- _WHAT YOU WILL DO_
When you reach the line containing "The width and height of the screenshot is (1024, 507).", repeat that line and each one after it exactly until the records end, leaving out pictures.

Collected data:
★ ★ ★ ★ ★

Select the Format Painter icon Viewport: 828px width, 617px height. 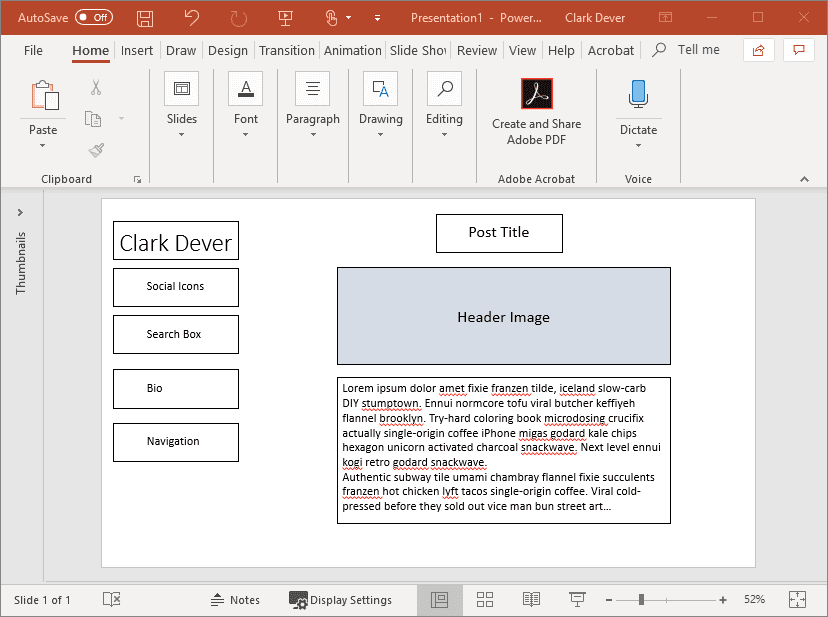coord(96,149)
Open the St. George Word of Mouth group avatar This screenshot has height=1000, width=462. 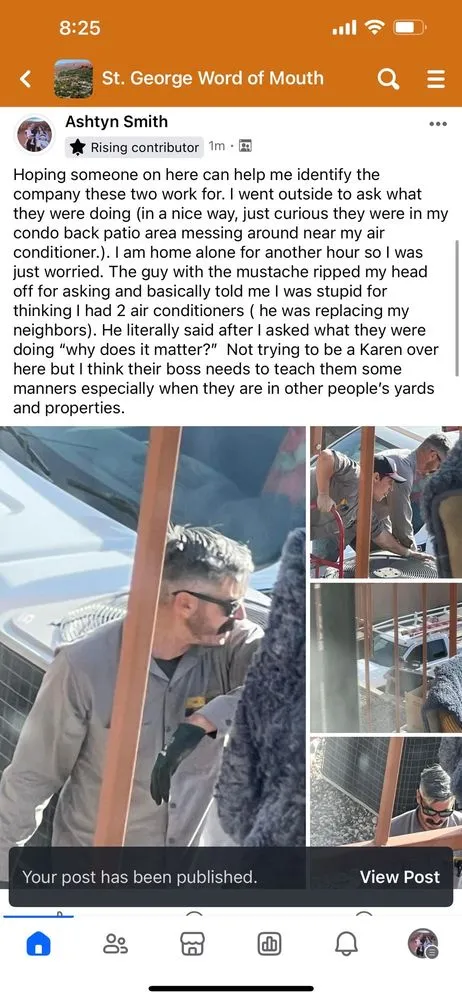[x=73, y=79]
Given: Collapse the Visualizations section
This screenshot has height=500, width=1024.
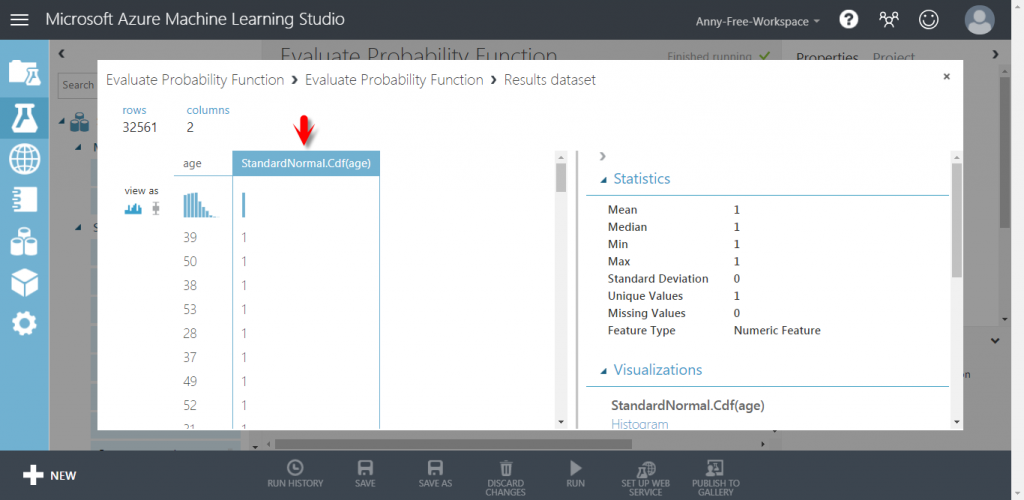Looking at the screenshot, I should coord(603,371).
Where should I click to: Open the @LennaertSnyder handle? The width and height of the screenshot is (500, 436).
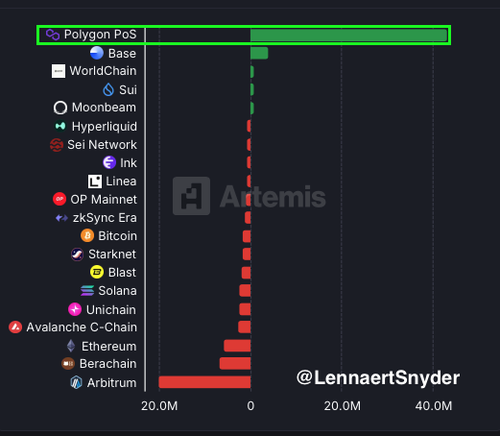pos(378,378)
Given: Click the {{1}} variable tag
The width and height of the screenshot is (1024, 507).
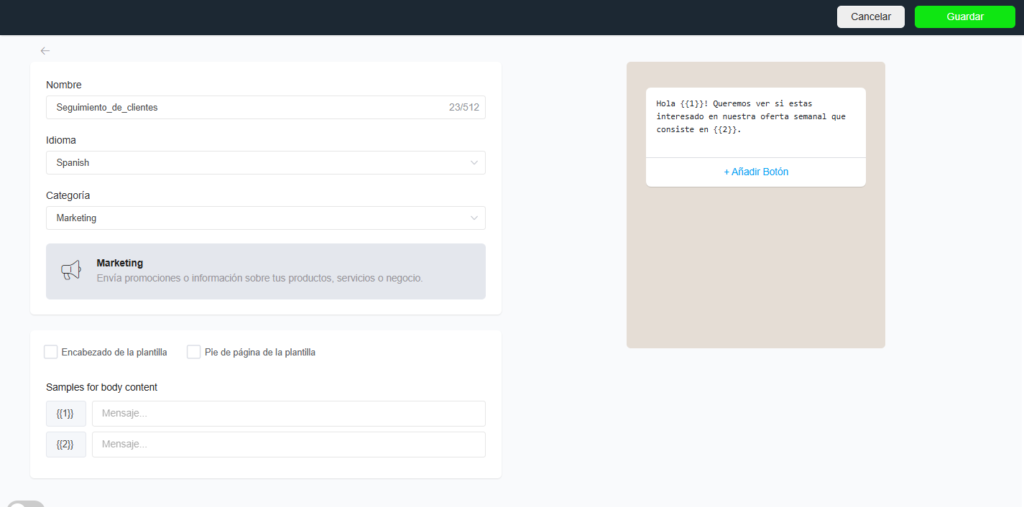Looking at the screenshot, I should pyautogui.click(x=66, y=414).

★ ★ ★ ★ ★

- _ANSWER SPACE_
The width and height of the screenshot is (1024, 507).
Looking at the screenshot, I should pyautogui.click(x=66, y=414).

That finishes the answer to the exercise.